### EXERCISE REQUIREMENTS
Please repeat each line of the data exactly, with nothing left out.

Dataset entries
__________

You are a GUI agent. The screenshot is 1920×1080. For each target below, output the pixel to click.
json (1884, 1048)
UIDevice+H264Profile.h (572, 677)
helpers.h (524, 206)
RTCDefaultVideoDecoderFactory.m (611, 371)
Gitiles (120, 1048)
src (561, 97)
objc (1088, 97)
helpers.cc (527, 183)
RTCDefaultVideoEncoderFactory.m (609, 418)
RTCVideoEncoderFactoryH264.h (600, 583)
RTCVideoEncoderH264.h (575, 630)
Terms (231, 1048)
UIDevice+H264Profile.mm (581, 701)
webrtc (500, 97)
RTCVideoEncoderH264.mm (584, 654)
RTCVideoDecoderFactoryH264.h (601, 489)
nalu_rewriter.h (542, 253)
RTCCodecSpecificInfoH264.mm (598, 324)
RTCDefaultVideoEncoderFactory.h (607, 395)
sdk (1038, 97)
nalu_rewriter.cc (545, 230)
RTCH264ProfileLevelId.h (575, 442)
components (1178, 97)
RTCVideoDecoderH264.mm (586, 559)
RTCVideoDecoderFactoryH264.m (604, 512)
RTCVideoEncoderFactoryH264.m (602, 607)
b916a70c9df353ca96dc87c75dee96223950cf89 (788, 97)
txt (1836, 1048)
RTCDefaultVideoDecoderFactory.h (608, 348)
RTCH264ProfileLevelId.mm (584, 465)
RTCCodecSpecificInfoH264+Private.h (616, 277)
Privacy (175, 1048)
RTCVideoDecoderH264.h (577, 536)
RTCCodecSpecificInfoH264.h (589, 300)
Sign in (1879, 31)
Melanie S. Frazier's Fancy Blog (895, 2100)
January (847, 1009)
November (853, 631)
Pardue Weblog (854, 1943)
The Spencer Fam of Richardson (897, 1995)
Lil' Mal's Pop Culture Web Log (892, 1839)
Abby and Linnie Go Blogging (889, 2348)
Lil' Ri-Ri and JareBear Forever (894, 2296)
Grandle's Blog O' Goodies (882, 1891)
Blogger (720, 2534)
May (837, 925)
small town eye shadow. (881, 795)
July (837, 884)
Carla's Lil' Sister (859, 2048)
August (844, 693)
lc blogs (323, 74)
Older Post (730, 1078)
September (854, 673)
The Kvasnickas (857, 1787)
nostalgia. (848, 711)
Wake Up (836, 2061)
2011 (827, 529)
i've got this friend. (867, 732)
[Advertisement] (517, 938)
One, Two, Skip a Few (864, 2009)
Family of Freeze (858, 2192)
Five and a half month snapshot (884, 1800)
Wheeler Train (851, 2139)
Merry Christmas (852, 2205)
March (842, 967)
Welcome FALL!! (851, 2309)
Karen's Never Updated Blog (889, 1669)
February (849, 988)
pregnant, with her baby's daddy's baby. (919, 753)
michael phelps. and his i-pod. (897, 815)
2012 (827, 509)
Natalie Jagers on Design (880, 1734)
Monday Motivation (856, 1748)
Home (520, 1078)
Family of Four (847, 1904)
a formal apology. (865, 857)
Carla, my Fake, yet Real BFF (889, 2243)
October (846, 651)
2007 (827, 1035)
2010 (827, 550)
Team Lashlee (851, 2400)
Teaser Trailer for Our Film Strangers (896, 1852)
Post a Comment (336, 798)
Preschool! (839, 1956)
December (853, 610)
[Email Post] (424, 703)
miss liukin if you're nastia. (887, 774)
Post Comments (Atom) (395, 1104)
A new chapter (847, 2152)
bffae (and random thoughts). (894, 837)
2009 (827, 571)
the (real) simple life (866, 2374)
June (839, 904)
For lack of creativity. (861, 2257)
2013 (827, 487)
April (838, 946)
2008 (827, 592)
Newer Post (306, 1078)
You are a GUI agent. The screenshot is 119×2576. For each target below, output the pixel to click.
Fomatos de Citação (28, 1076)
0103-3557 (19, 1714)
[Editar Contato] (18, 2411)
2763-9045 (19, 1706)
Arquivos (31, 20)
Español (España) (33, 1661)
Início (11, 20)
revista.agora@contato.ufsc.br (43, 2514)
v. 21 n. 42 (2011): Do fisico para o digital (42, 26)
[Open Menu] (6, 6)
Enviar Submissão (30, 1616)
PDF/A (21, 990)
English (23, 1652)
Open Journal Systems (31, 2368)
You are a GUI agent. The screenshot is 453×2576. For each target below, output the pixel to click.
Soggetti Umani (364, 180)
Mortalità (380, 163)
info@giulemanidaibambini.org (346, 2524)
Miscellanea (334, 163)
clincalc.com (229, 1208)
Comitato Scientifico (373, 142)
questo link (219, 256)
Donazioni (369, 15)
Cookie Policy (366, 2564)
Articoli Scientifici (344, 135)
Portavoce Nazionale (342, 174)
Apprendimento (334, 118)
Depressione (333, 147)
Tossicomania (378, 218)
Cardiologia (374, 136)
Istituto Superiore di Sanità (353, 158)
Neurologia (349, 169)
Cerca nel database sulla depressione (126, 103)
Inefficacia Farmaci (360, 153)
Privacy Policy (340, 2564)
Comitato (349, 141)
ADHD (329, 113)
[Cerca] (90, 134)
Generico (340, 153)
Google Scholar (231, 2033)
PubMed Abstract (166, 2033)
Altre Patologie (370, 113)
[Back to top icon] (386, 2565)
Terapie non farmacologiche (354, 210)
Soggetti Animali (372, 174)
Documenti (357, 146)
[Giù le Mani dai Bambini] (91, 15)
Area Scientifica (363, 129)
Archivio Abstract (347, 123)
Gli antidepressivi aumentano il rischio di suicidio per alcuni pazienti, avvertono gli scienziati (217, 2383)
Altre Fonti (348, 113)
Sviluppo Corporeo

__________

### SOLVED EXERCISE
You are a GUI agent. The screenshot is 1920×1080. For each target below, output the pixel to click.
json (1884, 1048)
UIDevice+H264Profile.h (572, 677)
helpers.h (524, 206)
RTCDefaultVideoDecoderFactory.m (611, 371)
Gitiles (120, 1048)
src (561, 97)
objc (1088, 97)
helpers.cc (527, 183)
RTCDefaultVideoEncoderFactory.m (609, 418)
RTCVideoEncoderFactoryH264.h (600, 583)
RTCVideoEncoderH264.h (575, 630)
Terms (231, 1048)
UIDevice+H264Profile.mm (581, 701)
webrtc (500, 97)
RTCVideoEncoderH264.mm (584, 654)
RTCVideoDecoderFactoryH264.h (601, 489)
nalu_rewriter.h (542, 253)
RTCCodecSpecificInfoH264.mm (598, 324)
RTCDefaultVideoEncoderFactory.h (607, 395)
sdk (1038, 97)
nalu_rewriter.cc (545, 230)
RTCH264ProfileLevelId.h (575, 442)
components (1178, 97)
RTCVideoDecoderH264.mm (586, 559)
RTCVideoDecoderFactoryH264.m (604, 512)
RTCVideoEncoderFactoryH264.m (602, 607)
b916a70c9df353ca96dc87c75dee96223950cf89 (788, 97)
txt (1836, 1048)
RTCDefaultVideoDecoderFactory.h (608, 348)
RTCH264ProfileLevelId.mm (584, 465)
RTCCodecSpecificInfoH264+Private.h (616, 277)
Privacy (175, 1048)
RTCVideoDecoderH264.h (577, 536)
RTCCodecSpecificInfoH264.h (589, 300)
Sign in (1879, 31)
Melanie S. Frazier's Fancy Blog (895, 2100)
January (847, 1009)
November (853, 631)
Pardue Weblog (854, 1943)
The Spencer Fam of Richardson (897, 1995)
Lil' Mal's Pop Culture Web Log (892, 1839)
Abby and Linnie Go Blogging (889, 2348)
Lil' Ri-Ri and JareBear Forever (894, 2296)
Grandle's Blog O' Goodies (882, 1891)
Blogger (720, 2534)
May (837, 925)
small town eye shadow. (881, 795)
July (837, 884)
Carla's Lil' Sister (859, 2048)
August (844, 693)
lc blogs (323, 74)
Older Post (730, 1078)
September (854, 673)
The Kvasnickas (857, 1787)
nostalgia. (848, 711)
Wake Up (836, 2061)
2011 (827, 529)
i've got this friend. (867, 732)
[Advertisement] (517, 938)
One, Two, Skip a Few (864, 2009)
Family of Freeze (858, 2192)
Five and a half month snapshot (884, 1800)
Wheeler Train (851, 2139)
Merry Christmas (852, 2205)
March (842, 967)
Welcome FALL!! (851, 2309)
Karen's Never Updated Blog (889, 1669)
February (849, 988)
pregnant, with her baby's daddy's baby. (919, 753)
michael phelps. and his i-pod. (897, 815)
2012 (827, 509)
Natalie Jagers on Design (880, 1734)
Monday Motivation (856, 1748)
Home (520, 1078)
Family of Four (847, 1904)
a formal apology. (865, 857)
Carla, my Fake, yet Real BFF (889, 2243)
October (846, 651)
2007 (827, 1035)
2010 (827, 550)
Team Lashlee (851, 2400)
Teaser Trailer for Our Film Strangers (896, 1852)
Post a Comment (336, 798)
Preschool! (839, 1956)
December (853, 610)
[Email Post] (424, 703)
miss liukin if you're nastia. (887, 774)
Post Comments (Atom) (395, 1104)
A new chapter (847, 2152)
bffae (and random thoughts). (894, 837)
2009 (827, 571)
the (real) simple life (866, 2374)
June (839, 904)
For lack of creativity. (861, 2257)
2013 (827, 487)
April (838, 946)
2008 (827, 592)
Newer Post (306, 1078)
You are a GUI agent. The screenshot is 119×2576. For each target below, output the pixel to click.
Fomatos de Citação (28, 1076)
0103-3557 (19, 1714)
[Editar Contato] (18, 2411)
2763-9045 (19, 1706)
Arquivos (31, 20)
Español (España) (33, 1661)
Início (11, 20)
revista.agora@contato.ufsc.br (43, 2514)
v. 21 n. 42 (2011): Do fisico para o digital (42, 26)
[Open Menu] (6, 6)
Enviar Submissão (30, 1616)
PDF/A (21, 990)
English (23, 1652)
Open Journal Systems (31, 2368)
You are a GUI agent. The screenshot is 453×2576. For each target below, output the pixel to click.
Soggetti Umani (364, 180)
Mortalità (380, 163)
info@giulemanidaibambini.org (346, 2524)
Miscellanea (334, 163)
clincalc.com (229, 1208)
Comitato Scientifico (373, 142)
questo link (219, 256)
Donazioni (369, 15)
Cookie Policy (366, 2564)
Articoli Scientifici (344, 135)
Portavoce Nazionale (342, 174)
Apprendimento (334, 118)
Depressione (333, 147)
Tossicomania (378, 218)
Cardiologia (374, 136)
Istituto Superiore di Sanità (353, 158)
Neurologia (349, 169)
Cerca nel database sulla depressione (126, 103)
Inefficacia Farmaci (360, 153)
Privacy Policy (340, 2564)
Comitato (349, 141)
ADHD (329, 113)
[Cerca] (90, 134)
Generico (340, 153)
Google Scholar (231, 2033)
PubMed Abstract (166, 2033)
Altre Patologie (370, 113)
[Back to top icon] (386, 2565)
Terapie non farmacologiche (354, 210)
Soggetti Animali (372, 174)
Documenti (357, 146)
[Giù le Mani dai Bambini] (91, 15)
Area Scientifica (363, 129)
Archivio Abstract (347, 123)
Gli antidepressivi aumentano il rischio di suicidio per alcuni pazienti, avvertono gli scienziati (217, 2383)
Altre Fonti (348, 113)
Sviluppo Corporeo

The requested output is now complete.